Coming back to this topic, trying to re-acquire the context.

Initially, this PR was providing a new vector code path for WASM.
Doing so would improve performance on WASM target, which currently can only use the scalar code path.
This code was initially reviewed, and accepted.

Quickly after, @easyaspi314 discovered that the WASM compiler emcc could actually ingest NEON intrinsics directly, resulting in similar performance, but removing the need for additional dedicated code path, which is good for maintenance.
The PR was then substantially altered to take advantage of this property, resulting in a generally shortened implementation.

Then, it was discovered that the "similar performance" (as WASM SIMD128) statement is not entirely correct.
This is true when running with node.js for aarch64 target.
But when it comes to x64, some performance is lost (compared to WASM SIMD128), because NEON intrinsics are different enough from AVX ones. The counter to this point is that using NEON intrinsics for WASM still delivers some hefty speed benefit compared to scalar, so the PR is still a net progress.
Another problematic issue is that Firefox for Android actually suffers from the new NEON intrinsic code path, even as the local target is aarch64, to the point of being even slower than scalar code path, making this PR no longer a "guaranteed positive". The counter to this point is to state that Firefox has probably a negligible presence on aarch64.

Given information
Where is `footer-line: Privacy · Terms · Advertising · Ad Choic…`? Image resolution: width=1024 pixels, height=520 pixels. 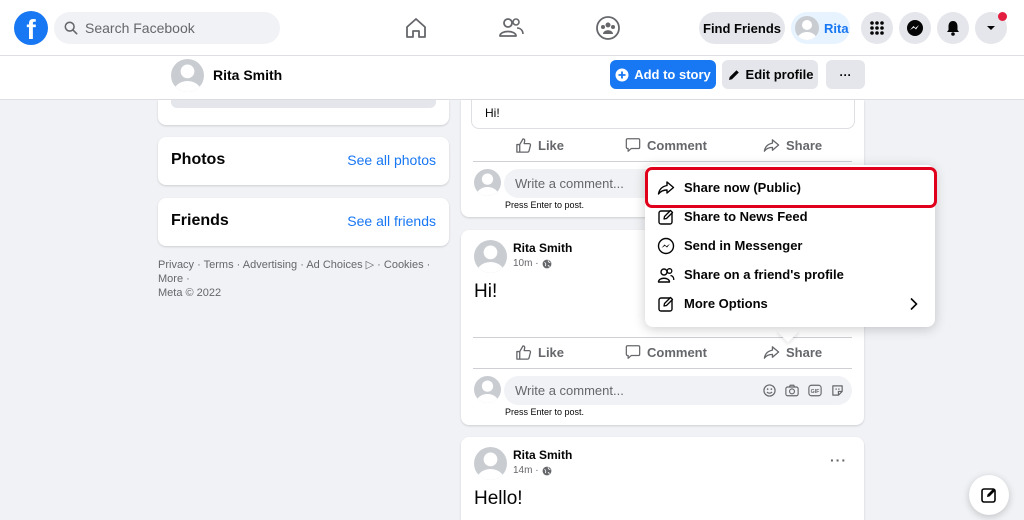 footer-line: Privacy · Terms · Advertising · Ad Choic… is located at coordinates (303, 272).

---

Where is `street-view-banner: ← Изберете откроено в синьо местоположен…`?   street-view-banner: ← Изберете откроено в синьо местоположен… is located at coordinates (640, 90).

--

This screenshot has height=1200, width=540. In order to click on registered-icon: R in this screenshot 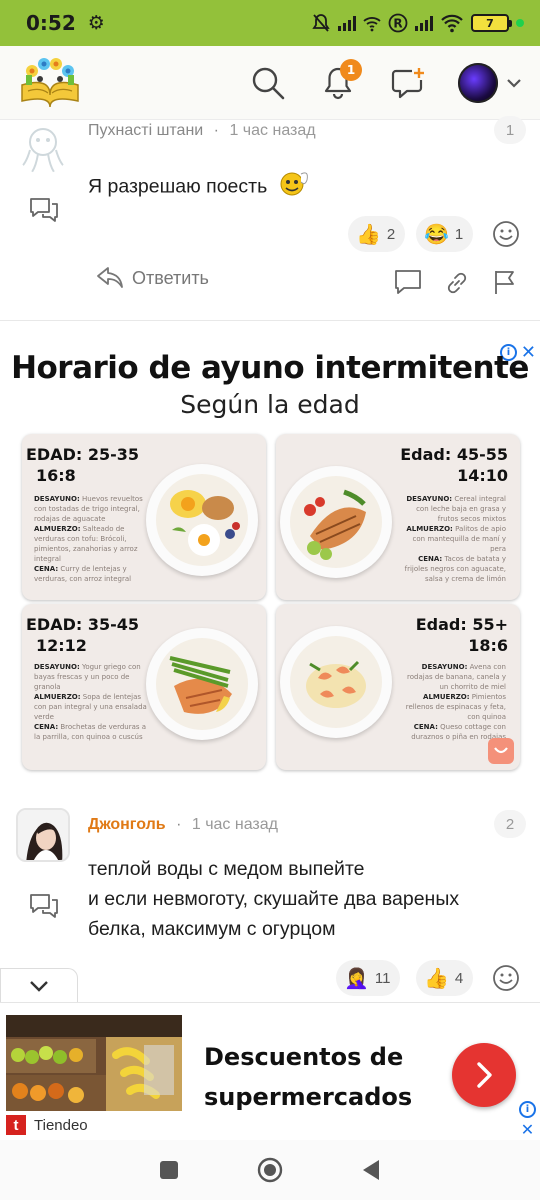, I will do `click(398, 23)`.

Problem description
Why was the PR reworked to use NEON intrinsics for WASM instead of a dedicated vector code path? Answer in one to three sentences from the PR discussion. Please rely only on the PR discussion, not the listing.

Reply
The WASM compiler emcc turned out to accept NEON intrinsics directly, which seemed to give similar performance. That removed the need for an additional dedicated code path, which is good for maintenance.